Dans son premier discours public depuis son départ du NCSC, qui a été livré en ligne à un public invité de spécialistes de la sécurité et des journalistes par l’intermédiaire du Royal United Services Institute (Rusi), Martin, qui a dirigé la fondation de l’organisme de sécurité nationale après avoir déjà dirigé les opérations de cybersécurité du GCHQ, a réfléchi sur son temps là-bas et sur le paysage de la cybermenace pour tirer ses conclusions.
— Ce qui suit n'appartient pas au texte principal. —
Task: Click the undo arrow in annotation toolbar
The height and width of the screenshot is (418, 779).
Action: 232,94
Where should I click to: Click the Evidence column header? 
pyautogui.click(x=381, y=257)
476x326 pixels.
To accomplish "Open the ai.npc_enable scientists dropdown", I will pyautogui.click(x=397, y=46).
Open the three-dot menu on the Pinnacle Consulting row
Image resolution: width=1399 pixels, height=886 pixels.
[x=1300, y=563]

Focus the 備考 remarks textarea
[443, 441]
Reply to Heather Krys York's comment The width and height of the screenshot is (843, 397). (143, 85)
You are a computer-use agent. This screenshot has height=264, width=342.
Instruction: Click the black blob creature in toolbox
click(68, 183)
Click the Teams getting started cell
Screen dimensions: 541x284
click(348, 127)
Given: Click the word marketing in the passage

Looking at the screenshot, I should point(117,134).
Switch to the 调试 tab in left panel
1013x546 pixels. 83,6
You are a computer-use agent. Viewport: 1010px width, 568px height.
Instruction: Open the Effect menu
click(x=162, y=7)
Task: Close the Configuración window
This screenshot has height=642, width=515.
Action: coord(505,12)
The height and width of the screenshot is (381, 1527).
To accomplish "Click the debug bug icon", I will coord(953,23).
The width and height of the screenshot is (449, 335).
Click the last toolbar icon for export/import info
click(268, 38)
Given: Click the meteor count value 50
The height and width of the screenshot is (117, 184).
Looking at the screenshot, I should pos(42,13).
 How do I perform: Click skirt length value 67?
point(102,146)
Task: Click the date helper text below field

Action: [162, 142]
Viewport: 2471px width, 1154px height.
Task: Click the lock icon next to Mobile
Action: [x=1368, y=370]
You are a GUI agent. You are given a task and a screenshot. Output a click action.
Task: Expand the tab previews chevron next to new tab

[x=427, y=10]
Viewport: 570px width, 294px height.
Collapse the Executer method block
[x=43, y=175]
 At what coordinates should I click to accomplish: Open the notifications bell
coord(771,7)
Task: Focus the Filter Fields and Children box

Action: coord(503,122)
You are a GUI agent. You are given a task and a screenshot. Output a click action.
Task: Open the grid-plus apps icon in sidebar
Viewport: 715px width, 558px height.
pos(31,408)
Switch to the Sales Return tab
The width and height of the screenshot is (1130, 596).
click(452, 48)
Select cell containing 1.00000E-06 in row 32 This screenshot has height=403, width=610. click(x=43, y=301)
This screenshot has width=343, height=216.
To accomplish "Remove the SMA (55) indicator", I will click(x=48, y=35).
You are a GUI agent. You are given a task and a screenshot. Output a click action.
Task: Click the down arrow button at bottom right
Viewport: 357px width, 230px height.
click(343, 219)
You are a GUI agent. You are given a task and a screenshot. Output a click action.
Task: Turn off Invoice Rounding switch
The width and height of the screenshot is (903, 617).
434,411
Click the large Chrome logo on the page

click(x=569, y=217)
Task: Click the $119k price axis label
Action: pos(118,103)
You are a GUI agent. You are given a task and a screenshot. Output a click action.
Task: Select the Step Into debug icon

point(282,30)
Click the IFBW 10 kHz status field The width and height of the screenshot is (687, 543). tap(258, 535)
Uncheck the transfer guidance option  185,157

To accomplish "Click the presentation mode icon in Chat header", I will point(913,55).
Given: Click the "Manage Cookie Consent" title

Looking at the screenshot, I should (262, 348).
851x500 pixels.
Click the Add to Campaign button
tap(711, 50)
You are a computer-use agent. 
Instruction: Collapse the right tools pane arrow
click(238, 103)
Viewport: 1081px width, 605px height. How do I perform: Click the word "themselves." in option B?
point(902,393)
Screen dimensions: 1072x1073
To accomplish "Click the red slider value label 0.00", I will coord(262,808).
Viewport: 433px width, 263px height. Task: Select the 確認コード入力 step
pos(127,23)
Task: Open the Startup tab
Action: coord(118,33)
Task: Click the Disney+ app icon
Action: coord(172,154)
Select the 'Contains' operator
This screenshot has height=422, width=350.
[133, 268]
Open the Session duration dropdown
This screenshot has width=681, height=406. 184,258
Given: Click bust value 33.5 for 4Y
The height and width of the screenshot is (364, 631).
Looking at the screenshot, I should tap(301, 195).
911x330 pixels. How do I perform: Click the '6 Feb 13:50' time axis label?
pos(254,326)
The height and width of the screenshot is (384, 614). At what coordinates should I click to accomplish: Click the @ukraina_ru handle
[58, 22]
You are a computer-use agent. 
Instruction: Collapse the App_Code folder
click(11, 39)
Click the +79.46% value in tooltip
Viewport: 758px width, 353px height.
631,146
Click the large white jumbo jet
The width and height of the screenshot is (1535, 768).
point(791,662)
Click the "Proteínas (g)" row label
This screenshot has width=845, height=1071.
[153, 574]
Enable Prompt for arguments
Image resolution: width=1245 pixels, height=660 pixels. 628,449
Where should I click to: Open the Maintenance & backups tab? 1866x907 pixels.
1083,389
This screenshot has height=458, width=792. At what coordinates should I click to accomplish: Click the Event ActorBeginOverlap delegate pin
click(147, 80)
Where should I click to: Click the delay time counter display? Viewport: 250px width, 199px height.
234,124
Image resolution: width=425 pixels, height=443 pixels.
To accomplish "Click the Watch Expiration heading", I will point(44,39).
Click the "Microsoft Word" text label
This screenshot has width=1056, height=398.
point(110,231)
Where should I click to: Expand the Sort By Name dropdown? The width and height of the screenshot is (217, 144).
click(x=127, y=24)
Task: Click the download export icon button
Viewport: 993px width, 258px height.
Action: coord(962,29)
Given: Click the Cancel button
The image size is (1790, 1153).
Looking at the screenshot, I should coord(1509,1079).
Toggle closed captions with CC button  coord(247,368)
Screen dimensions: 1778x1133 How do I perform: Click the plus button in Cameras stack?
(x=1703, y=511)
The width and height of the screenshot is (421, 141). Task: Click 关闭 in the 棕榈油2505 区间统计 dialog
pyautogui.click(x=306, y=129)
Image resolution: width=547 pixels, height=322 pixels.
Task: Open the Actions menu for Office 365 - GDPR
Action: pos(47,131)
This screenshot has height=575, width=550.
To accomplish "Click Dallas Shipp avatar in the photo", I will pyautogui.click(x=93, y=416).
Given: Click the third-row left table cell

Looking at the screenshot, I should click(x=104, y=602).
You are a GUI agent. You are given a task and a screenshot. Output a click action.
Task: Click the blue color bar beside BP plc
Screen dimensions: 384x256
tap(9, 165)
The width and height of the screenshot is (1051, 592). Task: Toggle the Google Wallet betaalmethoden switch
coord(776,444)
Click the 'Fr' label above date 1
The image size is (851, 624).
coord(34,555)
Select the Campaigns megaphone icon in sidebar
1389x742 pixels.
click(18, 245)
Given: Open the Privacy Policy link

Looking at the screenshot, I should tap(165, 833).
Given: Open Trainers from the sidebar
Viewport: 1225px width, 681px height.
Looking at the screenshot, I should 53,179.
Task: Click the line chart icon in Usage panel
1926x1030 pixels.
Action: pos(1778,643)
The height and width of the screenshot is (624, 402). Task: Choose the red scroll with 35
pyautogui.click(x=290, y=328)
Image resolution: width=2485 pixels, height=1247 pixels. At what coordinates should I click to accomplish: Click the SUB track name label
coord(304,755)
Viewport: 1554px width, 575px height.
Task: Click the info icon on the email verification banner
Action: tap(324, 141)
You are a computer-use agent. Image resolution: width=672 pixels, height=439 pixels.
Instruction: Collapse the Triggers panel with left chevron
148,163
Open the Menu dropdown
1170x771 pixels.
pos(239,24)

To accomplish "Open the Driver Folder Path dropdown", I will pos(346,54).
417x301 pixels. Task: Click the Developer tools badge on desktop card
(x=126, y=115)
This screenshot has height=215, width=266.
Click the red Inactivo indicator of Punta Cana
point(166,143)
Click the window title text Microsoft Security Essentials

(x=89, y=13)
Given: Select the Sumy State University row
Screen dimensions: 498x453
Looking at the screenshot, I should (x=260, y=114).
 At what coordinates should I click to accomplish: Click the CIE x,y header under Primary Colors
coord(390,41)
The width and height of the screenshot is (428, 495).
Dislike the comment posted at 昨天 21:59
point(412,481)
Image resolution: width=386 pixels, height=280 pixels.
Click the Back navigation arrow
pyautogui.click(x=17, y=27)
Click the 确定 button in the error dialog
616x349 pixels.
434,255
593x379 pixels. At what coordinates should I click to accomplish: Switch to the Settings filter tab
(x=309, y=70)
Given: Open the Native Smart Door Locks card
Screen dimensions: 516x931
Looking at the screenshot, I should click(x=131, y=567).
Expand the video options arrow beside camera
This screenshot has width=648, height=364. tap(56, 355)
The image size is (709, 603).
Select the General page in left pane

« [Ransomware] est la cause la plus probable de la perturbation des services clés. C’est indéniablement une énorme source de pertes financières. C’est la façon la plus probable que quelqu’un va subir un désavantage grave, ou se blesser, ou même se faire tuer, ce qui peut malheureusement avoir juste eu lieu pour la première fois », a déclaré Martin, se référant à la mort tragique d’une femme en Allemagne lors d’une attaque ransomware sur un hôpital de Düsseldorf.

« es ransomwares doivent être traités comme une menace perturbatrice, pas comme le vol de données ou l’espionnage. Jusqu’à mes dernières heures au NCSC le mois dernier, je suis resté d’avis que la cause la plus probable d’un incident majeur était une attaque ransomware sur un service important, at-il dit.

« pour l’agresseur, le choix du service serait accessoire, ils étaient juste après l’argent, mais du point de vue du préjudice national, ce choix accessoire de la victime pourrait être important. Ce qui m’a le plus gardé éveillé la nuit était la perspective de dommages physiques résultant par inadvertance de ransomware.

« Les attaques contre les fournisseurs de soins de santé en Allemagne et en République tchèque au plus fort de la pandémie ont été très effrayantes. Malheureusement, il semble que le pire ait pu se produire – nous attendons tous les détails – mais en tout cas, certains chercheurs ont commencé à publier des preuves provisoires liant les attaques ransomware sur les hôpitaux avec de moins bons résultats médicaux, y compris les taux de mortalité.

Martin a poursuivi en disant qu’il avait quelques préoccupations au sujet de la tendance des commentateurs de sécurité et, dans une certaine mesure, les médias, à se concentrer sur le risque cybernétique catastrophique, et a averti que pour le faire risquait de biaiser les ressources et la politique vers des choses telles que l’armée et les services de renseignement, et de négliger des cibles plus douces telles que les soins de santé ou le gouvernement local.

Martin a déclaré que la perspective que les services gouvernementaux locaux soient tenus en rançon – comme cela s’est produit à Redcar et Cleveland, par exemple – était à peu près aussi loin de la vision apocalyptique d’Hollywood d’une cyberattaque qu’il était possible d’obtenir.

« Ce sont nos écoles, ce sont des services pour les personnes vulnérables, ce sont des services de protection de l’environnement, tous ont un risque très réel de techniques et d’outils assez courants, et c’est ce problème que nous devons crier pour aider les gens à le comprendre », a-t-il dit.

Martin a ajouté que se concentrer sur la cybermenace catastrophique n’a même pas aidé à gérer la cybermenace catastrophique que bien, parce qu’il risque d’attirer l’attention à partir d’aspects plus banals de la sécurité. Comprendre la nuance, la complexité et, dans une certaine mesure, les détails des cyberattaques perpétrées contre le Royaume-Uni étaient, a-t-il dit, essentiels aux efforts visant à « rendre notre patrie numérique sûre ».